The orcs advanced, heavy feet pounding over root and stone, following tracks too small to be their own. Human.
Their guttural voices echoed low beneath the trees, barely louder than breath. From the ridge above, they'd heard it—the unmistakable roar of a Midnight Warden. A predator had struck. Now the trail ended here.
They'd already found the first corpses—scouts near the riverbank, throats torn out, blood drying on moss.
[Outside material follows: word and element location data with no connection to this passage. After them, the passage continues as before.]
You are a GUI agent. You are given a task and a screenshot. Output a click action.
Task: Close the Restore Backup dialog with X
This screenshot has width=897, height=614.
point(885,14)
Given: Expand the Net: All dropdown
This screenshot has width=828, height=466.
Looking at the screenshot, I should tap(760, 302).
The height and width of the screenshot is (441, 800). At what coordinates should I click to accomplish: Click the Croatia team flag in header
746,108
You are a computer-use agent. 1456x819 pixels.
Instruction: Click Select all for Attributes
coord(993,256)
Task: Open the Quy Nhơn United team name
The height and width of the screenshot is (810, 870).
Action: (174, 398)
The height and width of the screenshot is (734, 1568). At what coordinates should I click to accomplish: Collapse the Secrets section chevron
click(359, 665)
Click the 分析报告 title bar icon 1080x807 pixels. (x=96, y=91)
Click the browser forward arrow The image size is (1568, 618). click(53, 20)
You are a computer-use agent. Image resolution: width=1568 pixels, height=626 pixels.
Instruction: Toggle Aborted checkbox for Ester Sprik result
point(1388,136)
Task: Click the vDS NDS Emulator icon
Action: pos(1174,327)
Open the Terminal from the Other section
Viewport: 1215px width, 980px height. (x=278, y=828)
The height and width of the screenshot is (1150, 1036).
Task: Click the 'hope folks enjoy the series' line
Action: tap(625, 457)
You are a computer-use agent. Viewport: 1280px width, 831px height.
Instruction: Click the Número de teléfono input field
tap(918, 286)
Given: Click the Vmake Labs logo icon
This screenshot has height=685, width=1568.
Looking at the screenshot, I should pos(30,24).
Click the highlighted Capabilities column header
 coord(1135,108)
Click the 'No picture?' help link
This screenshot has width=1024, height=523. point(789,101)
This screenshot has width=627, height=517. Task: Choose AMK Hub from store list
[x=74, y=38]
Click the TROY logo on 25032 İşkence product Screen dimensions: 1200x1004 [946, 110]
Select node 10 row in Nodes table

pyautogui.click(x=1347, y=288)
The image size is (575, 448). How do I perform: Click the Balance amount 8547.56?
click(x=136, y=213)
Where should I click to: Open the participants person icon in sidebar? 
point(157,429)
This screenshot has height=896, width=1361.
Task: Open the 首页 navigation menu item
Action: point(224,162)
Another body now lay face-down in the dirt, its neck opened wide, the soil still wet with red. Unforgivable. Humans, alive. In their domain. The Lord had spoken: no survivors.
Up ahead, a shape near the water. Hunched. Motionless. Shrouded in cloth. A figure cloaked and still, crouched in the reeds.
The lead orc growled a signal. Three spears flew. They struck clean.
But the figure didn't move. No scream. No blood. Just fabric. A tarp. A folded chair. A bundled blanket. The wind caught the edge and lifted it, revealing nothing beneath. A decoy.
The orc barely had time to snarl before something shifted at the edge of his vision. Steel flashed. The first orc dropped, throat opened clean. The second turned in time to see the blade arc through his chest. Frost bloomed instantly. His skin split. His body crystallized and shattered mid-step.
The others surged forward, but she was already among them. Allison moved like smoke over glass—graceful, lethal. Every step was measured. Every cut precise. A swing ended one life. A sidestep spared her own.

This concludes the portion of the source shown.